The range starts at the line containing "Save my name, email, and" and ends at the last line of the records below. Reproduce those lines exactly.

<<<<

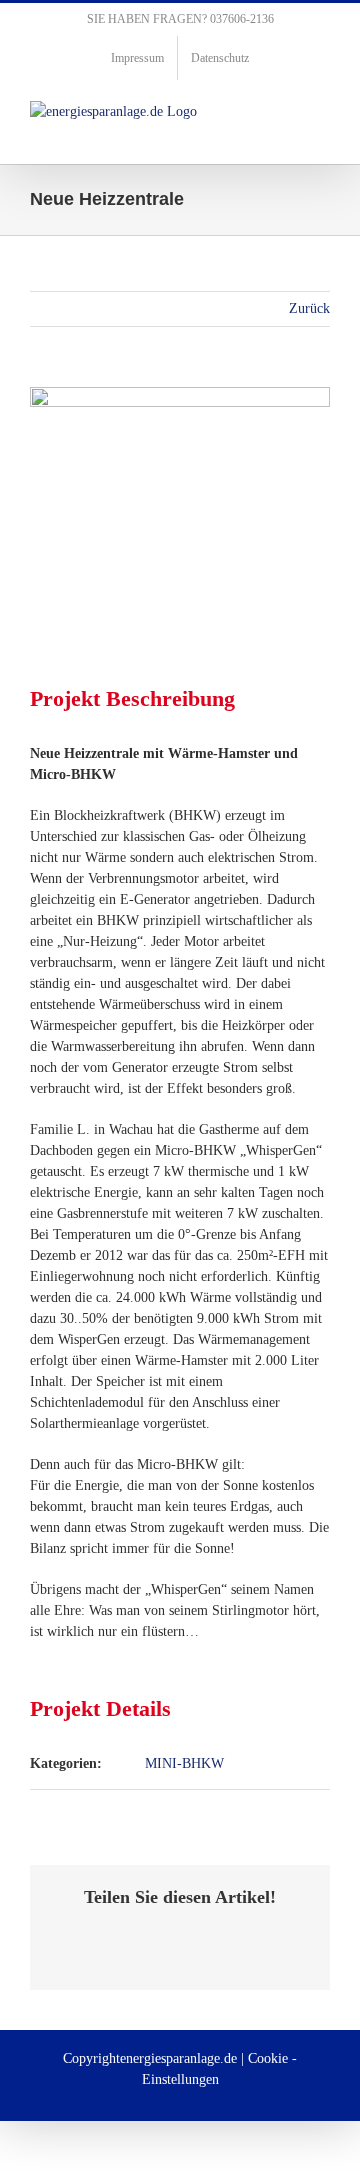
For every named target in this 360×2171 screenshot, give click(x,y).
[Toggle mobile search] (286, 111)
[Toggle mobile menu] (322, 111)
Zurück (309, 308)
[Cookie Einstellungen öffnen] (36, 2146)
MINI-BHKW (184, 1763)
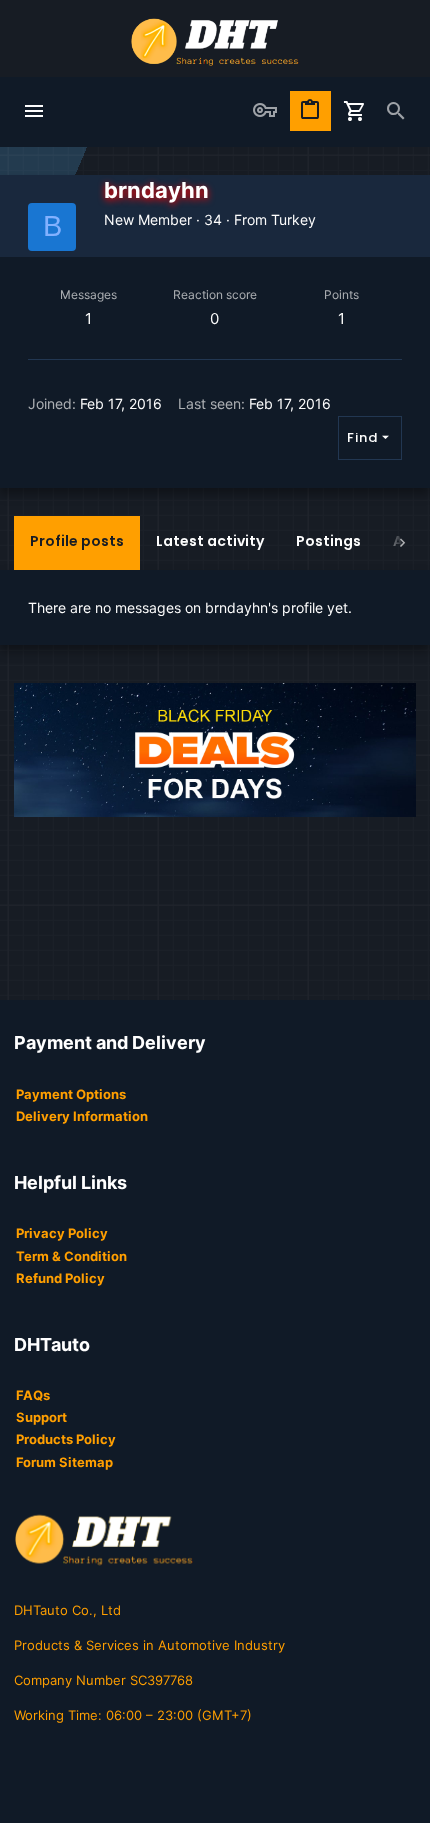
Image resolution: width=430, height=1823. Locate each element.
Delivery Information (82, 1116)
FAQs (33, 1395)
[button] (34, 112)
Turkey (293, 219)
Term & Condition (71, 1256)
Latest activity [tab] (210, 541)
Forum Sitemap (64, 1462)
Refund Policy (60, 1278)
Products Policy (66, 1439)
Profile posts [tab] (77, 541)
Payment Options (71, 1094)
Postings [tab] (328, 541)
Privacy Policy (62, 1233)
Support (41, 1417)
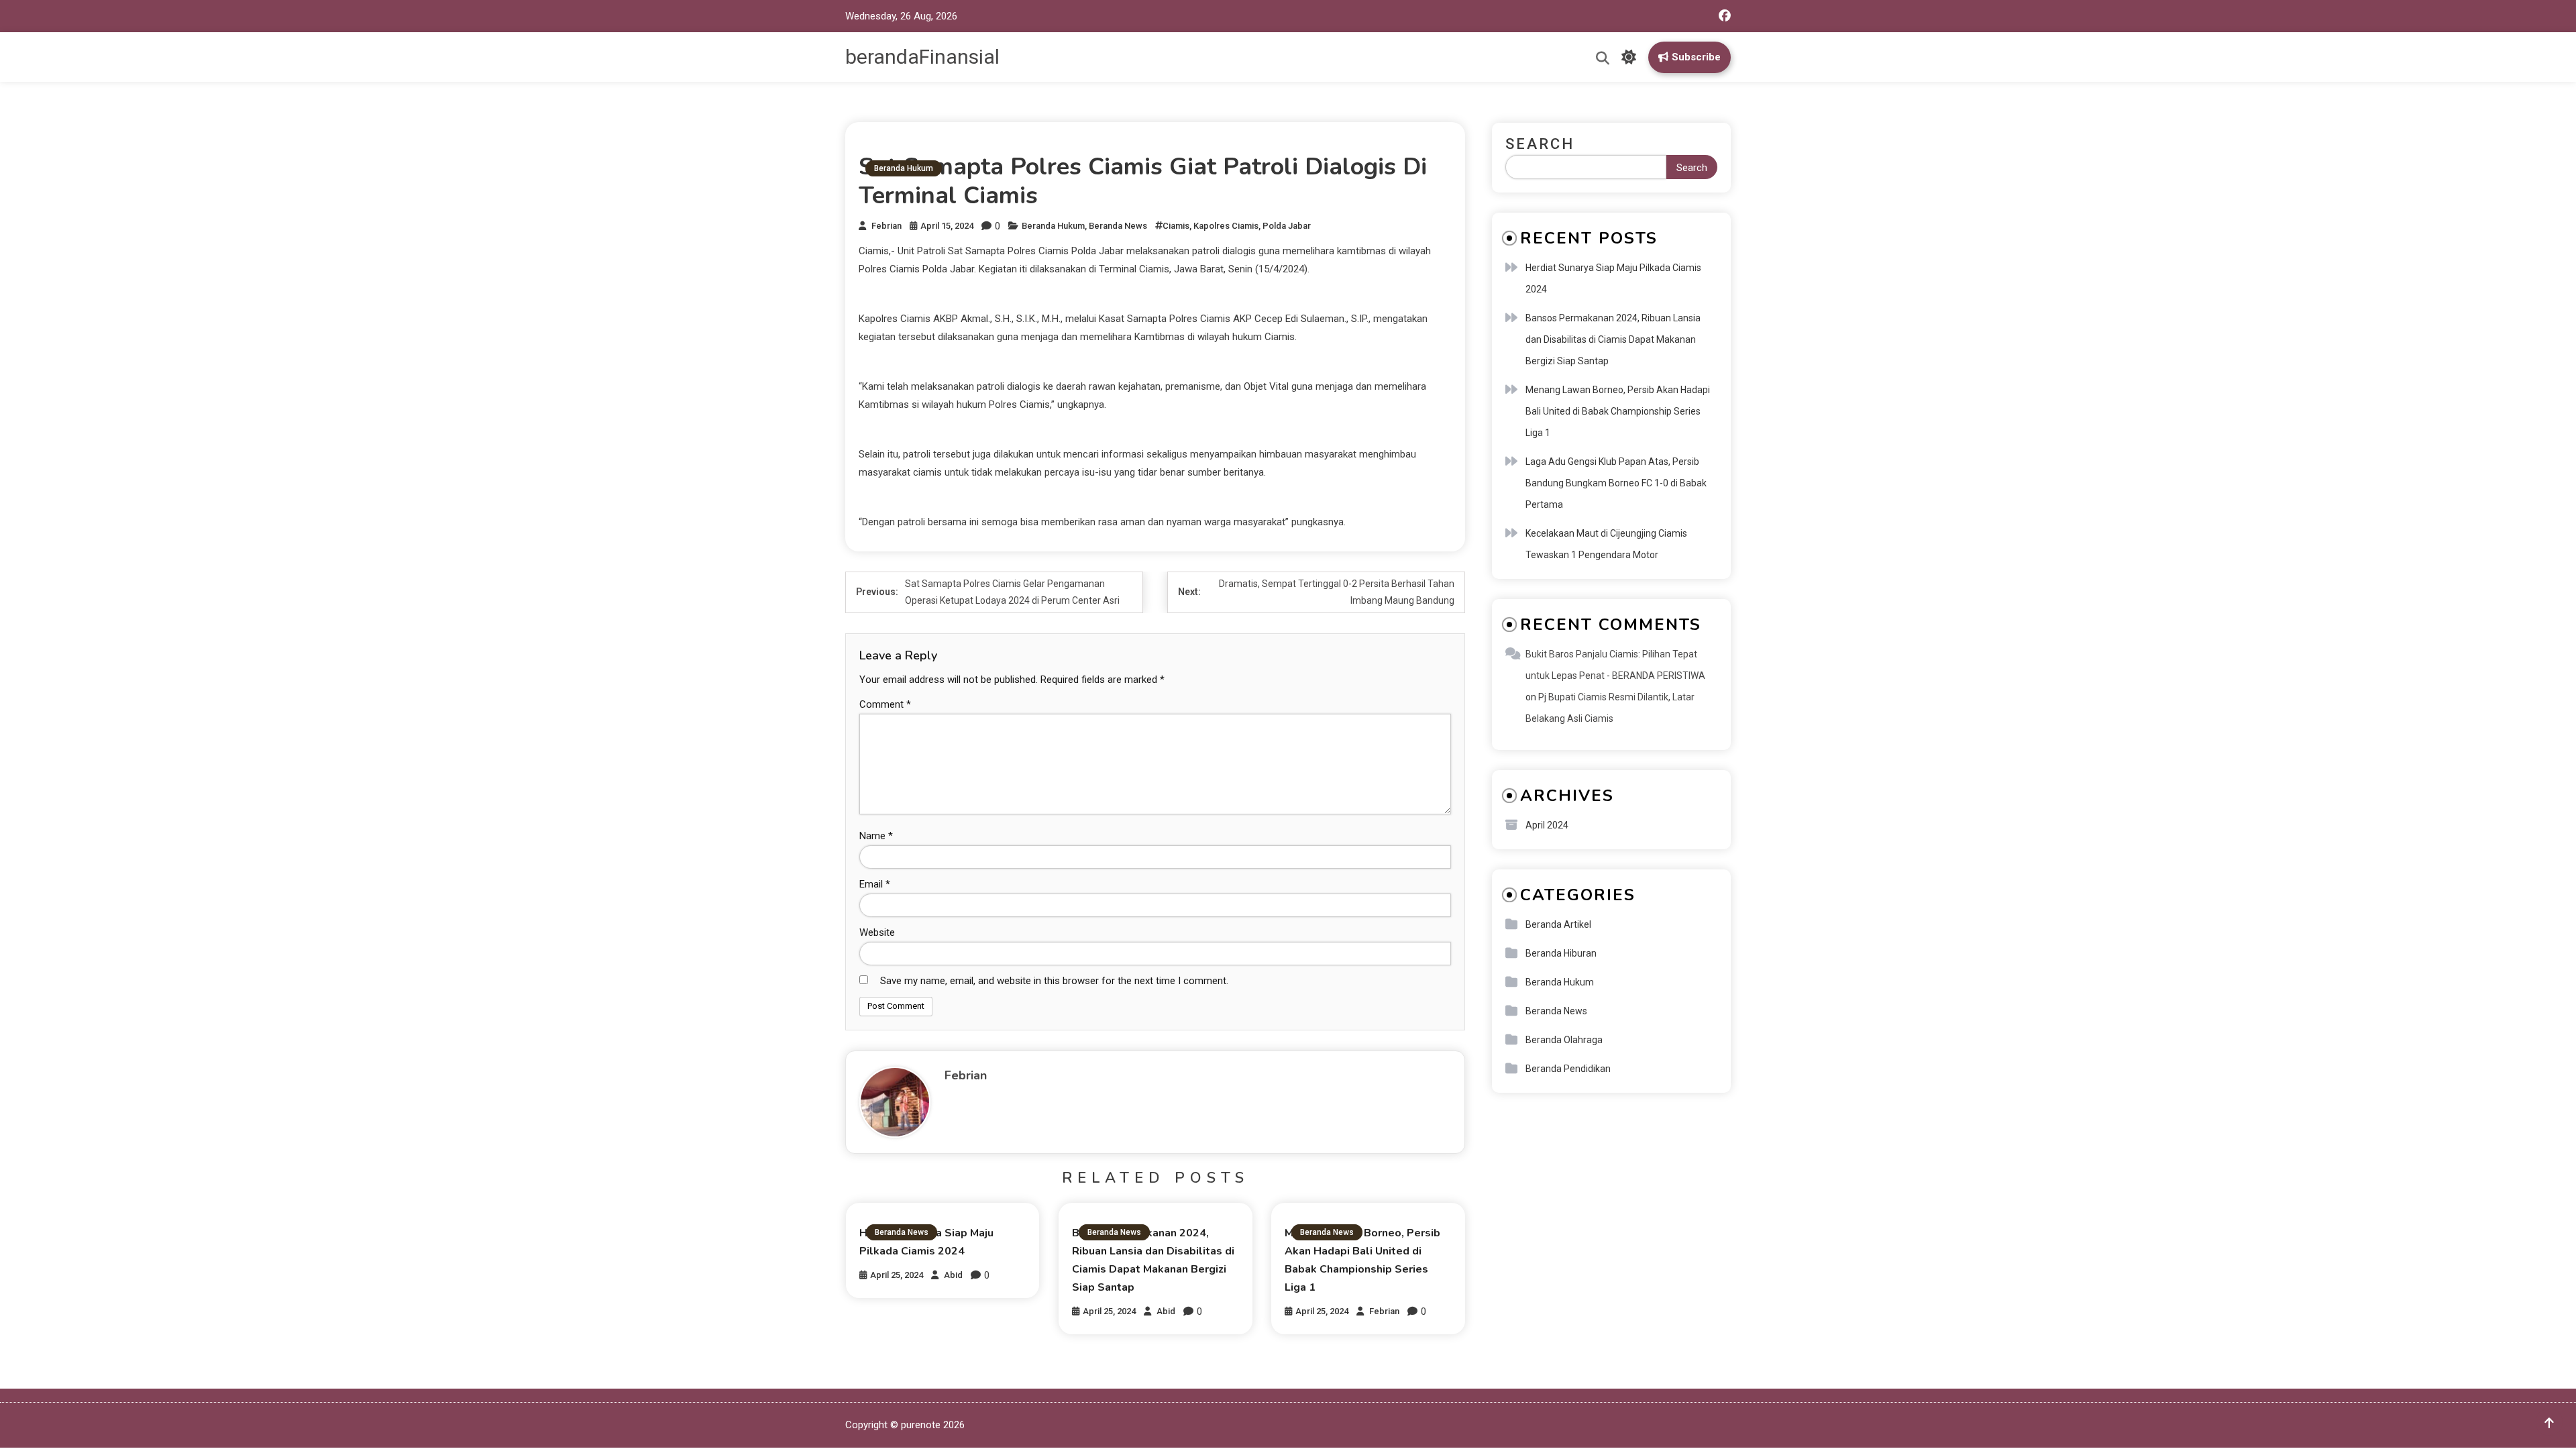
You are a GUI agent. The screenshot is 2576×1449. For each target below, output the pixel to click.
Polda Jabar (1287, 226)
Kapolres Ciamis (1225, 226)
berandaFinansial (922, 56)
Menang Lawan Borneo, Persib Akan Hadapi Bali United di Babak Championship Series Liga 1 (1617, 411)
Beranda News (1118, 226)
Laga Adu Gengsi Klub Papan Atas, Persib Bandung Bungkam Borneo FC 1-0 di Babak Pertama (1616, 483)
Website (877, 932)
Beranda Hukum (903, 168)
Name (876, 836)
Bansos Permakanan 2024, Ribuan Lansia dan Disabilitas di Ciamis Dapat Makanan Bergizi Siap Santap (1613, 339)
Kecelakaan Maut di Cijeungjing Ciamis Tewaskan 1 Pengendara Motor (1606, 544)
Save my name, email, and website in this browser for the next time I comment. (1054, 981)
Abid (953, 1275)
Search (1539, 144)
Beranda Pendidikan (1568, 1068)
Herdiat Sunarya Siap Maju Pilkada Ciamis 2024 (1613, 278)
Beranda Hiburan (1561, 953)
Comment (885, 704)
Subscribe (1696, 57)
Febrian (886, 226)
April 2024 (1546, 825)
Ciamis (1176, 226)
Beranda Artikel (1558, 924)
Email (874, 884)
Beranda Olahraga (1564, 1039)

>>>>

**Answer below**
Save my name, email, and website in this browser for the next time I comment. (1054, 981)
Abid (953, 1275)
Search (1539, 144)
Beranda Pendidikan (1568, 1068)
Herdiat Sunarya Siap Maju Pilkada Ciamis 2024 (1613, 278)
Beranda Hiburan (1561, 953)
Comment (885, 704)
Subscribe (1696, 57)
Febrian (886, 226)
April 2024 (1546, 825)
Ciamis (1176, 226)
Beranda Artikel (1558, 924)
Email (874, 884)
Beranda Olahraga (1564, 1039)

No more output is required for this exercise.